## WHAT THE EXERCISE ASKS:
Edit the material from the line containing "Identify the location of thread-code-label: TF0044." down through the line containing "Image resolution: width=575" by replacing "Identify the location of" with "Find the position of", and leave everything else unchanged. Return only those lines.

## DATA FOR ANALYSIS:

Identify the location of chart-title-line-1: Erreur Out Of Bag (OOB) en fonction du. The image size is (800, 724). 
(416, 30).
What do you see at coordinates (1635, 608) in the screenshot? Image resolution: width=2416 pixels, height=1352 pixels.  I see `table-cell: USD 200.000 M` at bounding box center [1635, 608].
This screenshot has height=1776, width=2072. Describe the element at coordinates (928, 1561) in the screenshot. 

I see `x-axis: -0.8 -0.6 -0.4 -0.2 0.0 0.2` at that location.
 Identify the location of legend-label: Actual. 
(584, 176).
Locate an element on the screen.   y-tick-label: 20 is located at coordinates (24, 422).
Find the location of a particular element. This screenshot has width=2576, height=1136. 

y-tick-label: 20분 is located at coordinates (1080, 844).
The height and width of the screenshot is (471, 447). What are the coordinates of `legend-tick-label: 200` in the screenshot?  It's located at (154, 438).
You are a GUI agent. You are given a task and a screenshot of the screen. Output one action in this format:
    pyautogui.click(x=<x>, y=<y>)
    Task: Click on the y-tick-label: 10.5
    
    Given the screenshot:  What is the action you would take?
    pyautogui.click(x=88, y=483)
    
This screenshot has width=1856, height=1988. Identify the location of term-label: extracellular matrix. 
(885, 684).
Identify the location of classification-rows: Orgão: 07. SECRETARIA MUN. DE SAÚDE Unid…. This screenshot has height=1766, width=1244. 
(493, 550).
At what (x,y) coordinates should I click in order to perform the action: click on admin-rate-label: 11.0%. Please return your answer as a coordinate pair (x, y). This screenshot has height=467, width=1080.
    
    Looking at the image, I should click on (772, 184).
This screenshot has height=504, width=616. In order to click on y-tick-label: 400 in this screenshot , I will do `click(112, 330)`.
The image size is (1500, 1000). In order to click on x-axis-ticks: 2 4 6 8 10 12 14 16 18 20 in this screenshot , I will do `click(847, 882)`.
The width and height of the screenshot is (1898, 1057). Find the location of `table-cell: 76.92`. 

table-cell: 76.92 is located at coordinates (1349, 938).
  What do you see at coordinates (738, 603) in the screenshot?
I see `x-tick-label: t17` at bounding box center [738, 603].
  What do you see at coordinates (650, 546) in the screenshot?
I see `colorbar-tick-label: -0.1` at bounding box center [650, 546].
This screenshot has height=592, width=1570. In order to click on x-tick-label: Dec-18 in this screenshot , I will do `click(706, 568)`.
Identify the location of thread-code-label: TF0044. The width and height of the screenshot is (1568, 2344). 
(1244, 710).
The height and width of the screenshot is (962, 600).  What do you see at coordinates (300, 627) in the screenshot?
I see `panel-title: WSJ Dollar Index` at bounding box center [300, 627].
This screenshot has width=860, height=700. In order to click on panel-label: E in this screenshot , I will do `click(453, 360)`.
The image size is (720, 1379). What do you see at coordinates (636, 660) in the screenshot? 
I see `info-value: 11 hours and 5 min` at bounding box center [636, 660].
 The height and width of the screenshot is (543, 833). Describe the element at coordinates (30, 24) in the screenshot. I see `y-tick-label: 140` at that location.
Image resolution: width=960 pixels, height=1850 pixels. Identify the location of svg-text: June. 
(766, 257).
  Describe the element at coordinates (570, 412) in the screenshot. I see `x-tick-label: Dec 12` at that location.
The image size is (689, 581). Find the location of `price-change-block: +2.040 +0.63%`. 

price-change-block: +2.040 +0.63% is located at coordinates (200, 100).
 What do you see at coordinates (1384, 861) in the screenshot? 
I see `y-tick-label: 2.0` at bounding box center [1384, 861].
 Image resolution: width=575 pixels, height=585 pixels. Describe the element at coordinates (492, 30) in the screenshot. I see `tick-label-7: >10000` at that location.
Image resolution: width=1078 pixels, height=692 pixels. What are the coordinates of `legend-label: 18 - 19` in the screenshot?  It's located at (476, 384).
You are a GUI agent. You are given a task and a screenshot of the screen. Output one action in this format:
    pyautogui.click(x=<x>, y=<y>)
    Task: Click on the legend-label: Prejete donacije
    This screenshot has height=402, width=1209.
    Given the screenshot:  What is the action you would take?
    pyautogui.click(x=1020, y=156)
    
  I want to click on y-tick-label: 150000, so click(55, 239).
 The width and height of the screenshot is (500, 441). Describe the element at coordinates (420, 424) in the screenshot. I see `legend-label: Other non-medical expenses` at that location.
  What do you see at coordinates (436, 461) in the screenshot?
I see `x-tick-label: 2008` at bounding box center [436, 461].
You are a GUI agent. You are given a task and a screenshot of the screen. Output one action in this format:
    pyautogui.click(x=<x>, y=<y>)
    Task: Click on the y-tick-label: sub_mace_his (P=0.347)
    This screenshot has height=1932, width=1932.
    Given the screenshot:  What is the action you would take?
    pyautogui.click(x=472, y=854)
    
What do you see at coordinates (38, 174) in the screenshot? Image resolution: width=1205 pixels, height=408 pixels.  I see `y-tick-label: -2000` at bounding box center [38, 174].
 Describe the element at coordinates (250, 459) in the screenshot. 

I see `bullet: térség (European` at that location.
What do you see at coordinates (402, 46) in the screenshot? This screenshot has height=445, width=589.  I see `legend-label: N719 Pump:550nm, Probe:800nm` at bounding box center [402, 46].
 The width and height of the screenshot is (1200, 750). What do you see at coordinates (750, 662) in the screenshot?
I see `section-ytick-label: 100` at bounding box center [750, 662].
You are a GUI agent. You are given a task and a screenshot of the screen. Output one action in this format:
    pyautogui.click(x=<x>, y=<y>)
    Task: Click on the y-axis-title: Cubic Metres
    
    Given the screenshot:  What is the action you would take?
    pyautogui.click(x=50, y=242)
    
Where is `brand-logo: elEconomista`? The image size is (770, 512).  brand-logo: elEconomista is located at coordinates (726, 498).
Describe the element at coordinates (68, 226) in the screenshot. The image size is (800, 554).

## RESULT FOR THIS TASK:
Find the position of thread-code-label: TF0044. The width and height of the screenshot is (1568, 2344). 
(1244, 710).
The height and width of the screenshot is (962, 600).  What do you see at coordinates (300, 627) in the screenshot?
I see `panel-title: WSJ Dollar Index` at bounding box center [300, 627].
This screenshot has width=860, height=700. In order to click on panel-label: E in this screenshot , I will do `click(453, 360)`.
The image size is (720, 1379). What do you see at coordinates (636, 660) in the screenshot? 
I see `info-value: 11 hours and 5 min` at bounding box center [636, 660].
 The height and width of the screenshot is (543, 833). Describe the element at coordinates (30, 24) in the screenshot. I see `y-tick-label: 140` at that location.
Image resolution: width=960 pixels, height=1850 pixels. Find the position of svg-text: June. 
(766, 257).
  Describe the element at coordinates (570, 412) in the screenshot. I see `x-tick-label: Dec 12` at that location.
The image size is (689, 581). Find the location of `price-change-block: +2.040 +0.63%`. 

price-change-block: +2.040 +0.63% is located at coordinates (200, 100).
 What do you see at coordinates (1384, 861) in the screenshot? 
I see `y-tick-label: 2.0` at bounding box center [1384, 861].
 Image resolution: width=575 pixels, height=585 pixels. Describe the element at coordinates (492, 30) in the screenshot. I see `tick-label-7: >10000` at that location.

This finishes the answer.